You can probably count on the fingers of one hand the issues on which there is bipartisan agreement in Congress. Fortunately, strengthening Freedom of Information (FOIA) is one of them.
Earlier this year, the House unanimously approved a FOIA reform bill sponsored by Republican Rep. Darrell Issa (CA), chair of the House Committee on Oversight and Government Reform, and Democrats, Elijah Cummings (MD), the committee’s ranking member, and Mike Quigley (IL).
This June, another bipartisan team, Democrat and Senate Judiciary Committee chairman Patrick Leahy (VT) and Republican Sen. John Cornyn (TX) introduced their FOIA reform bill.
The Senate legislation has a good chance of passage, assuming it is not the victim of procedural fights about other issues. Nothing can be assumed in the Senate, fraught as it is with tussles over process.

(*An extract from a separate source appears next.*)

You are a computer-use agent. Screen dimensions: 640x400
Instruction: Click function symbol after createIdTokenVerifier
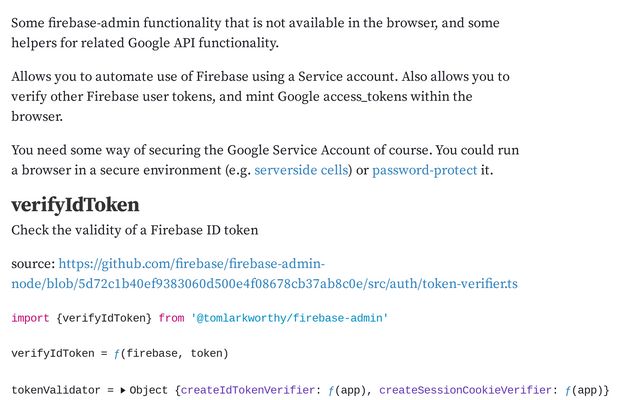(x=331, y=390)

But if the Senate bill makes it through, there is a good chance that a final bill will be negotiated between the House and Senate that improves the public’s access to government information.
We all know that the public needs and deserves better access to information. In a perfect world, FOIA would almost be an after-thought, a process you went through only for obscure information.

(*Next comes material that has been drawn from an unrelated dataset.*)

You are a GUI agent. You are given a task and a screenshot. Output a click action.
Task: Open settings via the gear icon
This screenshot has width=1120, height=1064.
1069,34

Both House and Senate bills affirm that government information ought to be disclosed unless there’s a very good reason for confidentiality.
This was a message that President Obama and Attorney General Eric Holder pushed early in the Administration’s first term. Holder specifically told agencies that disclosure ought to be the default when the public asks for information, reversing a Bush Administration policy that assumed the government information should be kept confidential unless the public could demonstrate a reason justifying disclosure.

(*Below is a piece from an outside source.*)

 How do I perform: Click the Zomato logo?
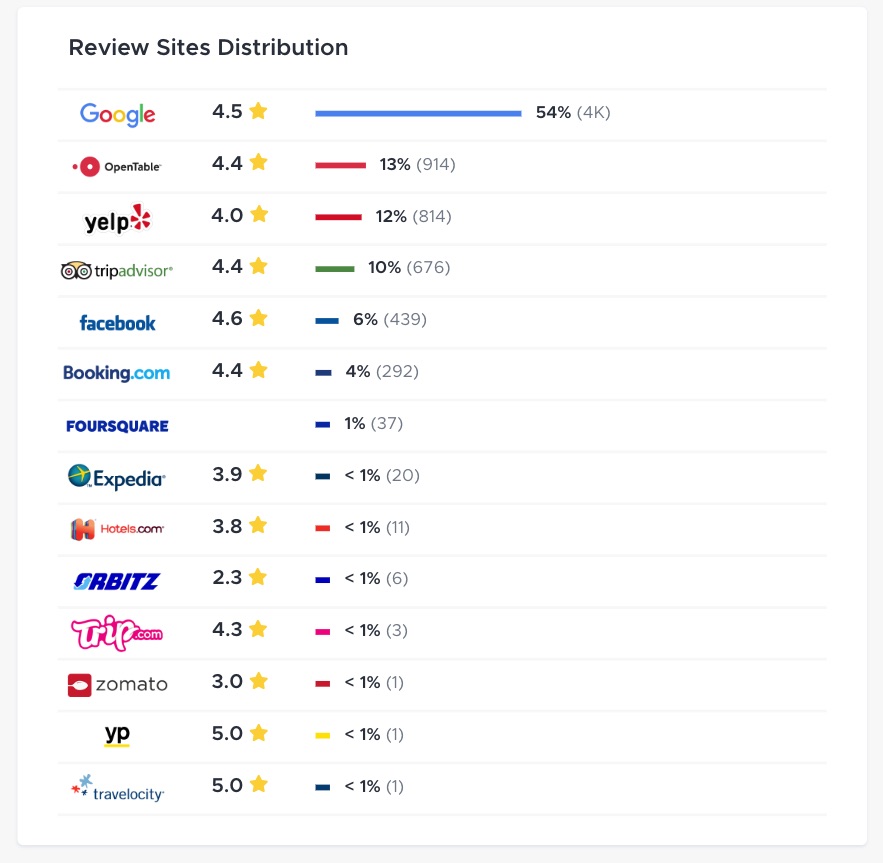[x=117, y=684]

Unfortunately, many agencies seem to cling to secrecy. Indeed, a recent study by the National Security Archives found that 55 agencies—more than half the federal agencies surveyed—were not complying with the presumption of openness guidance.
The public continues to be frustrated by the reluctance of some federal agencies to release data that is crucially important to the public. A case in point was the effort by the Department of Navy to subvert FOIA requests for scientific data concerning toxic contamination of the drinking water at Camp Lejeune. The contamination may have harmed up to one million people who had lived or worked on the base over the past several decades. But the Navy urged that the scientific information on water modeling be redacted, claiming it was exempt from FOIA due to national security concerns.
In 2012, Sens. Leahy and Chuck Grassley (IA) challenged that national security claim, noting that such information had not been classified and had been routinely available to the public. What happened at Camp Lejeune, the Senators stated was “one of the worst environmental disasters in American history” to occur at a domestic military base.
That’s why a stronger FOIA law is so important. It gives FOIA advocates much stronger ground on which to make their case. Both bills would make the “presumption of openness” the law of the land, not just something a President tells agencies to do. That idea should be something all lovers of democracy, openness and scientific integrity, can celebrate.